■ Problem to work on: Filter the records below for the word "Collapse". Copy each line that holds it.

■ Materials provided:
▬▬▬
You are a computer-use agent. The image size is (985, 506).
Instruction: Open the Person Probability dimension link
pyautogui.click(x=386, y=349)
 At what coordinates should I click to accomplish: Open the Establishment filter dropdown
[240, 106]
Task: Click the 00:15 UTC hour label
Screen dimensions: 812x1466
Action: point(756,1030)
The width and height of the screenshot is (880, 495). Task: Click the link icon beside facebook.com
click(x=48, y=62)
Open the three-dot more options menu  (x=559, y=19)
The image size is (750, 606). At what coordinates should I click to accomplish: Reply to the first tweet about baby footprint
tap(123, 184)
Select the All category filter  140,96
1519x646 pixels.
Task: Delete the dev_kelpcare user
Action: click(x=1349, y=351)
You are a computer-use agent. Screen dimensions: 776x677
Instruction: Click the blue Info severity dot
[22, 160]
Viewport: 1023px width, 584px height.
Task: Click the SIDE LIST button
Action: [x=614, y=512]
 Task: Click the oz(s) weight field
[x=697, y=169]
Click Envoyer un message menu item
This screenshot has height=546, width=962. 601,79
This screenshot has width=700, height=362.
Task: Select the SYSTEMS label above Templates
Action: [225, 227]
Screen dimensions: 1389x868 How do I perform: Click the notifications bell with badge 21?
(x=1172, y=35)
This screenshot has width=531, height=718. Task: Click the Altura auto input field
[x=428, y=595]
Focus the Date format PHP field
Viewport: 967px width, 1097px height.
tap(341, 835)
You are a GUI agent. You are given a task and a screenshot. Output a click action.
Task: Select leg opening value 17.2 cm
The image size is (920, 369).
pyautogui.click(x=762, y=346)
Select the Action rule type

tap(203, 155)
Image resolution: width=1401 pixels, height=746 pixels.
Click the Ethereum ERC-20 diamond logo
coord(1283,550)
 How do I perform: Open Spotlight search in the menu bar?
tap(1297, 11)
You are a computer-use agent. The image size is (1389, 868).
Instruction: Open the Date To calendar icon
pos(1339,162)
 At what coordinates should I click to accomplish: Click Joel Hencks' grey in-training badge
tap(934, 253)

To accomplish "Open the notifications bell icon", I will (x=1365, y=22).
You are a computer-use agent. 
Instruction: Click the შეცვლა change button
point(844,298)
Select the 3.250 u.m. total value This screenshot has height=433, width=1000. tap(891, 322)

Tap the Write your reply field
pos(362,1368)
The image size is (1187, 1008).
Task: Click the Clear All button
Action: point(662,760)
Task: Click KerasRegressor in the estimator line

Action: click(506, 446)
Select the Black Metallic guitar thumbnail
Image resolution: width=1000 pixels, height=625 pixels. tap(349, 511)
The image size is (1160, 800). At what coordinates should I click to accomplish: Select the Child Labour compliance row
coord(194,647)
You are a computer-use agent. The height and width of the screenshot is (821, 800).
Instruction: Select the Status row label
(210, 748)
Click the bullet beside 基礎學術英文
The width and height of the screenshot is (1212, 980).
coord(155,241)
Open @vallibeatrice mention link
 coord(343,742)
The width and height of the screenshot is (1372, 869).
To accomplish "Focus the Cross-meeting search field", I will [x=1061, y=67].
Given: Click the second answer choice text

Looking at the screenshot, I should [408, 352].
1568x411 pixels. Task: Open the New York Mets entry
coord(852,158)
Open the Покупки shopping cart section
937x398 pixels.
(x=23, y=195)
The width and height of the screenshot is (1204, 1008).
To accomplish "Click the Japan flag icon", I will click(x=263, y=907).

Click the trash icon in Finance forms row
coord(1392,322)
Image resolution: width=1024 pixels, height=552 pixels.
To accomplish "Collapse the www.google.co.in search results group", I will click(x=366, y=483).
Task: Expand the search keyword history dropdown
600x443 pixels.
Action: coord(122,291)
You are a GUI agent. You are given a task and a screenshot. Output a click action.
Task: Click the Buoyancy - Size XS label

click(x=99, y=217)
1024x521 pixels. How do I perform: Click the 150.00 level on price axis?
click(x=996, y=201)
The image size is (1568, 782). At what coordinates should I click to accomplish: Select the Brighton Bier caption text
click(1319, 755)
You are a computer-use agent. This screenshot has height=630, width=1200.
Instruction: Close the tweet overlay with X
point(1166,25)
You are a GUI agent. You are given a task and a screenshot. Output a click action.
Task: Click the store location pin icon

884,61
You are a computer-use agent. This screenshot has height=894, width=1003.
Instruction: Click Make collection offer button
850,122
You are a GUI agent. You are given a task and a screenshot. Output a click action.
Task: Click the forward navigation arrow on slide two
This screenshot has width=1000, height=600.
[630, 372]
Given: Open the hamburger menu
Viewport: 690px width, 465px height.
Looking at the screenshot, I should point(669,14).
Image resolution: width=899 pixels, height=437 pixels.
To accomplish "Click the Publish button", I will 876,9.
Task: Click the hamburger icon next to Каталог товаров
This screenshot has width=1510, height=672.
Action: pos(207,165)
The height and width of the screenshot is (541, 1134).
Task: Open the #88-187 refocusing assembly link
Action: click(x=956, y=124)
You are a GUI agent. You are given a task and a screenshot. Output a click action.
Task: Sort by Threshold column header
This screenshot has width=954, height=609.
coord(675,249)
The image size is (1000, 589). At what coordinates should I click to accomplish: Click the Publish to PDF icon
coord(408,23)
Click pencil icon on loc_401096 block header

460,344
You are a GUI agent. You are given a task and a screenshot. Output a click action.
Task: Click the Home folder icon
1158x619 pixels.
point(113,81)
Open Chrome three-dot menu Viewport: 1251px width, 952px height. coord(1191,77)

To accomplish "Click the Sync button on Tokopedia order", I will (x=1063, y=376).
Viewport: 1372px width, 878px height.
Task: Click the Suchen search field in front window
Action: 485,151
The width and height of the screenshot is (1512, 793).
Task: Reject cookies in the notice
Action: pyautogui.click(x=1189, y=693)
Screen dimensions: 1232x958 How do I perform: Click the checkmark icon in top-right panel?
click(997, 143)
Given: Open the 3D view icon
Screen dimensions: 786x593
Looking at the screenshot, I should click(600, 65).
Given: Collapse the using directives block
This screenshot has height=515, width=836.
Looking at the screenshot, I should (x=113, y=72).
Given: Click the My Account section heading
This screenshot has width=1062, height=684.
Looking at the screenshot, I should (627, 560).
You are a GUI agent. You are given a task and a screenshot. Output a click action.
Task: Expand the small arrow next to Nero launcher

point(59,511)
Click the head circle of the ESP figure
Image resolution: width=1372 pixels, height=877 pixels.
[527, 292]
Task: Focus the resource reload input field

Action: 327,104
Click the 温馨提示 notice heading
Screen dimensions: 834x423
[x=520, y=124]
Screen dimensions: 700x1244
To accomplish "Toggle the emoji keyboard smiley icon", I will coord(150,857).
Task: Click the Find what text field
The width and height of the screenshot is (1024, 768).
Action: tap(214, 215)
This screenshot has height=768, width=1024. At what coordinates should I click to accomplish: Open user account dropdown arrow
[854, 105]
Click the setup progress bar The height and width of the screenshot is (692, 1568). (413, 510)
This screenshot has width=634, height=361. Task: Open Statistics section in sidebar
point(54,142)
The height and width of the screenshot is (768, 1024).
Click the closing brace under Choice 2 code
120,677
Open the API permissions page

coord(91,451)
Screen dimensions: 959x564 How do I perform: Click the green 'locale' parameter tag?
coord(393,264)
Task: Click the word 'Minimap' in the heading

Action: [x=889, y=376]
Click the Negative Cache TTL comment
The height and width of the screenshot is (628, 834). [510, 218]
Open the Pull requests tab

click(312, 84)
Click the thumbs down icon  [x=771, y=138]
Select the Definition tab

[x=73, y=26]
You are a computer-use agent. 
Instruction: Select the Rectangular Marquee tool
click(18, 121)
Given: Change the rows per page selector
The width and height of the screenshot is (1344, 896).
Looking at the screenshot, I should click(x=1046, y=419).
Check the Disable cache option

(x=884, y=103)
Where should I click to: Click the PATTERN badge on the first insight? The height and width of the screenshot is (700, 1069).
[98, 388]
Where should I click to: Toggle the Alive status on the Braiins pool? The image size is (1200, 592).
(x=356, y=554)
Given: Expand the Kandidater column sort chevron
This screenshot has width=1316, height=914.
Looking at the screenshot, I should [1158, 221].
▬▬▬
■ Exercise solution:
To accomplish "Collapse the www.google.co.in search results group", I will click(x=366, y=483).
Given: Collapse the using directives block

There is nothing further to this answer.